Description of the task: Each line that includes the word "Twitter" should be copied from the records.

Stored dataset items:
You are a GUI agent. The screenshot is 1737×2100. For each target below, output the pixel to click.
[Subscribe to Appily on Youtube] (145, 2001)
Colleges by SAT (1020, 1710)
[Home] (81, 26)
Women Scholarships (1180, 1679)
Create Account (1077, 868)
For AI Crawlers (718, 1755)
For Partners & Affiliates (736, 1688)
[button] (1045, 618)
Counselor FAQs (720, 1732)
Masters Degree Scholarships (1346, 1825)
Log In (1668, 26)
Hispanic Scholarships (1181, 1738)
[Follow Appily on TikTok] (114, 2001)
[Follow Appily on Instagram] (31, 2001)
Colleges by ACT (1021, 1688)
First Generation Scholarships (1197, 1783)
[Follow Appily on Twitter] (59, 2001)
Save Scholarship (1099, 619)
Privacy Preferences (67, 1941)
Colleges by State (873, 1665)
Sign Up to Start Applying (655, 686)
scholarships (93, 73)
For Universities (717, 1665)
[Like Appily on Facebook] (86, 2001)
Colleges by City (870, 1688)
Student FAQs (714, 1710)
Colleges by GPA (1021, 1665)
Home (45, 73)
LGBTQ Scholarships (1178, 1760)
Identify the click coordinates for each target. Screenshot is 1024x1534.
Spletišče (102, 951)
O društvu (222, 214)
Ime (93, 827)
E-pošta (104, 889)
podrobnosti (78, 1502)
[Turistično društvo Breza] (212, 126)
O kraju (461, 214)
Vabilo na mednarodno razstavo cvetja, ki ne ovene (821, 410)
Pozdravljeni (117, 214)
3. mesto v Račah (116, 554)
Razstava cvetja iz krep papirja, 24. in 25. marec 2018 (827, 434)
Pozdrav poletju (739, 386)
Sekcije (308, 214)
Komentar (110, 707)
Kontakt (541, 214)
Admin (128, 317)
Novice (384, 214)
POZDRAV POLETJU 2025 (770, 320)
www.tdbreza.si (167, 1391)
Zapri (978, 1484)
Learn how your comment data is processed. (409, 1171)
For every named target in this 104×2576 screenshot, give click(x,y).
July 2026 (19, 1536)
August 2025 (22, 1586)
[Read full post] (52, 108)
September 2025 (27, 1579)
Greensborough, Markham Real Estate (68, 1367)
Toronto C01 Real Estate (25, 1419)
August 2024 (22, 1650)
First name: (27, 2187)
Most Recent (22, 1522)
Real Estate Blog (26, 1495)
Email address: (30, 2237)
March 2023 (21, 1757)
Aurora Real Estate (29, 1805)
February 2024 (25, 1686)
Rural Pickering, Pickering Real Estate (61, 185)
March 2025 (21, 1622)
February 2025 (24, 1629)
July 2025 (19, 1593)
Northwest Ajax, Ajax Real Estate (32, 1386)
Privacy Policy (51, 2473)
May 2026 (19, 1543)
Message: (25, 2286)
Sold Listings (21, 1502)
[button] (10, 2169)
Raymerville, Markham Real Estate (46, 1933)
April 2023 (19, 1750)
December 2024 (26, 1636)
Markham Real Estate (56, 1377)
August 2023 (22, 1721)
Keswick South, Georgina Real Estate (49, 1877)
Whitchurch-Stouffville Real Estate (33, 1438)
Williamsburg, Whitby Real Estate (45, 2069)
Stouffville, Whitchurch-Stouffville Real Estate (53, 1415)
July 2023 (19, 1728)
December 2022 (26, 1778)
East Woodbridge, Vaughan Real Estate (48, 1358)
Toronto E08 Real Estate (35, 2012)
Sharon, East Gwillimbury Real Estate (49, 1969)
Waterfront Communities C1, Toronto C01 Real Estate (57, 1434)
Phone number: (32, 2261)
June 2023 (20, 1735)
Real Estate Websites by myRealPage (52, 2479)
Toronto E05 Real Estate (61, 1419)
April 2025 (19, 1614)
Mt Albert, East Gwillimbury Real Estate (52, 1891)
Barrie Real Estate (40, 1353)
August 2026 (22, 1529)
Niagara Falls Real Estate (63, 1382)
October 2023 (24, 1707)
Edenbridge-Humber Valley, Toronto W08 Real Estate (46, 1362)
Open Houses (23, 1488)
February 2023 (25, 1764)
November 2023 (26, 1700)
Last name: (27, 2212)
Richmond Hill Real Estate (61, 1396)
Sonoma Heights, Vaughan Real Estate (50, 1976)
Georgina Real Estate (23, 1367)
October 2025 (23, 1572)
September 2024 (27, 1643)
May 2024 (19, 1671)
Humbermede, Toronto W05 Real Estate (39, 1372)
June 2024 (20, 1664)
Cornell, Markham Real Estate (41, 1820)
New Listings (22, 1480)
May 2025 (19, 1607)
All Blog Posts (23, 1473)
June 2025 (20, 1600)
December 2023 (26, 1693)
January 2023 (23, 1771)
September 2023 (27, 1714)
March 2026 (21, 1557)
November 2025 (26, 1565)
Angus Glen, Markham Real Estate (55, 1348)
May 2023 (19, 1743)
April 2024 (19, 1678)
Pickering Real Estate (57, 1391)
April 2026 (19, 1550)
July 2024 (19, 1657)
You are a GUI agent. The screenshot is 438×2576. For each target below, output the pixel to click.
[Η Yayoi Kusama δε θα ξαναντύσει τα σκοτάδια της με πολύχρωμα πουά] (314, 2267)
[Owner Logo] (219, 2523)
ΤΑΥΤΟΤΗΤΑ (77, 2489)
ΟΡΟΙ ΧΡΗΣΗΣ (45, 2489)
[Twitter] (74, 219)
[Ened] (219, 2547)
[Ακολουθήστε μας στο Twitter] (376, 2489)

Your solution:
[Follow Appily on Twitter] (59, 2001)
[Twitter] (74, 219)
[Ακολουθήστε μας στο Twitter] (376, 2489)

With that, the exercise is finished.